Feedback to all authors

Based on our reading of all submissions and all reviews, we are encouraging all authors submitting revisions to the special issue to give extra attention to reviewer comments in the following three areas:

1) Accuracy. We are encouraging all revisions to focus on more clearly describing what they did, why they did it, and what might be learned from it. You must accurately report what you did. When reviewers ask why you did something, this is an important question to address. For the purpose of the special issue, you do not always need a formal justification for making a decision; if you just thought it seemed reasonable, you should say that.

In addition, we are encouraging all authors to clearly report all of their results, not just those that make their approach look more promising. When deciding whether to publish the paper, a major factor for us will be whether the paper communicates clearly the strengths and weaknesses of the approach. This factor will be much more important than whether the results are “interesting” or “promising.” Any reviewer comments about selective reporting are especially important to address.

If you used an approach that required tuning parameters (e.g., the lambda parameter in LASSO), please say how you set the parameters. The most common approaches seem to be cross-validation or using the defaults in the software. This should be clear in the papers.

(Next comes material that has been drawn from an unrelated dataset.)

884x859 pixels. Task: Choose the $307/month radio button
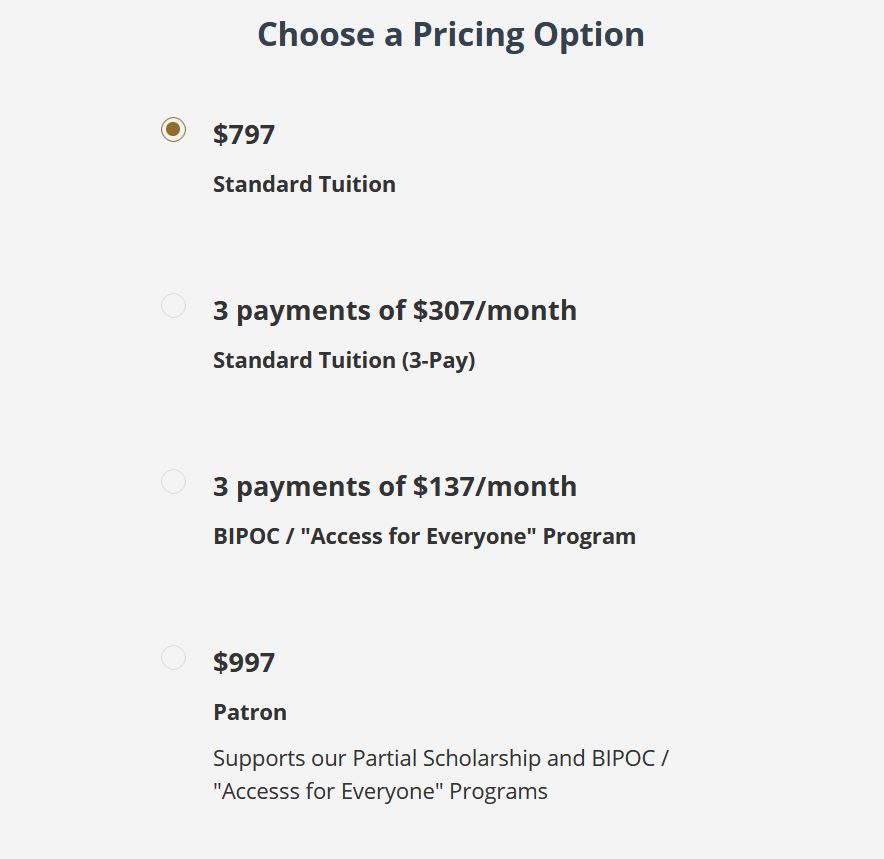173,305

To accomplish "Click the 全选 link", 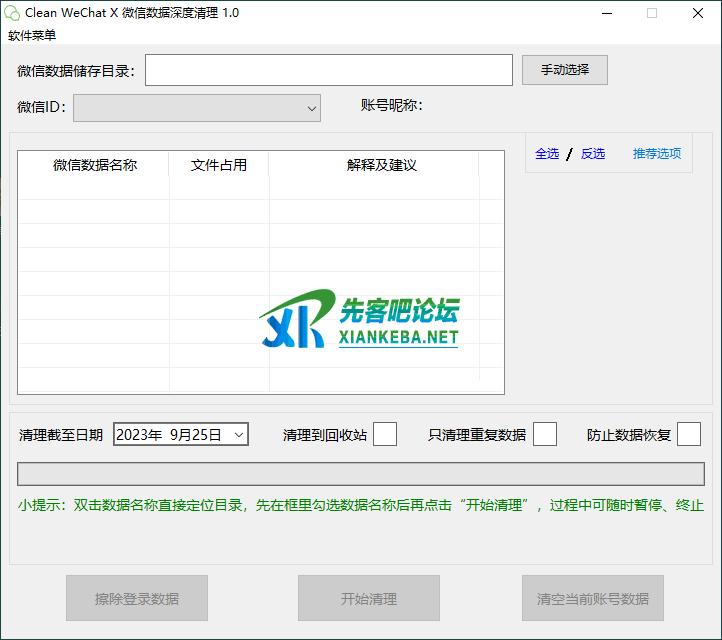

2) Interest. A reader of your paper should quickly see why it would be of interest to some social scientists or some data scientists. We encourage you to add a few sentences in the introduction that that clarifies what you think are the most interesting or important ideas or results in your paper. Again, we think this will be helpful given the interdisciplinary nature of the readership. Also, if you think the main contribution is to establish the baseline against which future efforts can be compared, we think that is an important contribution.

3) Presentation. It is very important that the special issue be readable for both data scientists and social scientists. These communities sometimes use different language, and we have sought reviewers from both cultures. When reviewers are confused about something common in your field, realize that an extra sentence or reference might make the paper more readable to a diverse audience, thereby increasing the impact of your paper.

Also, inconsistent terminology often stands in the way of effective presentation. Be careful that your manuscript uses internally consistent terminology. One recommendation to promote consistency is to choose a book or an authoritative article and use its terminology. This way, terminology will be internally consistent, and confused readers are immediately pointed toward a source that can help them understand.

Stepping back from these three areas of focus, we would like to remind authors that the use of online supporting material can greatly improve accuracy, interest, and presentation. Yet very few of the manuscripts used this opportunity. Online supporting materials can be arbitrarily long and provide an opportunity to be clear about even the most mundane decisions (accuracy), reduce clutter in the paper so that non-specialists can follow the main ideas (interest), and provide an outlet to share details with researchers who wish to understand and build on your work (presentation). If there is part of your paper that will be of interest to only a small subset of readers, we strongly encourage you to put this information in the online supporting materials.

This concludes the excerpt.